◆ Written exercise ◆
Reproduce the entries word for word, beginning with the line that contains "What do you see at coordinates (63, 205)" and continuing through the end of the entries.

— start of Material provided —

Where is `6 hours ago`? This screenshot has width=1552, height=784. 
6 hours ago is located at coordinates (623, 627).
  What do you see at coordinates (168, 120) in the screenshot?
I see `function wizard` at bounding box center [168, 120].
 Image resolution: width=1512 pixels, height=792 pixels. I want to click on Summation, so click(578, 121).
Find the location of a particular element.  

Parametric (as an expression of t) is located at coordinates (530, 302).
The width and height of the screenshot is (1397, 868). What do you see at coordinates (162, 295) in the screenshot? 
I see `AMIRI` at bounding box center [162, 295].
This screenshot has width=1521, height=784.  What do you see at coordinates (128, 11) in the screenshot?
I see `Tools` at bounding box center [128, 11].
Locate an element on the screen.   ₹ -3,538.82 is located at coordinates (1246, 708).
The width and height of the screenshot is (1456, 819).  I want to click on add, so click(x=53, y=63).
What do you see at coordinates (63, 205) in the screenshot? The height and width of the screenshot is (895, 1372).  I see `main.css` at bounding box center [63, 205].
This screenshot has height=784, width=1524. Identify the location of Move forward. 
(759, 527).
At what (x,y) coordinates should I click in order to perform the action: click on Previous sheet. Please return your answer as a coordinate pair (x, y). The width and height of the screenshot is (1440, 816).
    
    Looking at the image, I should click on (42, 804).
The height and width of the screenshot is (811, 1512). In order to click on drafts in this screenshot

— end of Material provided —

◆ Full solution ◆
What do you see at coordinates (63, 205) in the screenshot? The height and width of the screenshot is (895, 1372).  I see `main.css` at bounding box center [63, 205].
This screenshot has height=784, width=1524. Identify the location of Move forward. 
(759, 527).
At what (x,y) coordinates should I click in order to perform the action: click on Previous sheet. Please return your answer as a coordinate pair (x, y). The width and height of the screenshot is (1440, 816).
    
    Looking at the image, I should click on (42, 804).
The height and width of the screenshot is (811, 1512). In order to click on drafts in this screenshot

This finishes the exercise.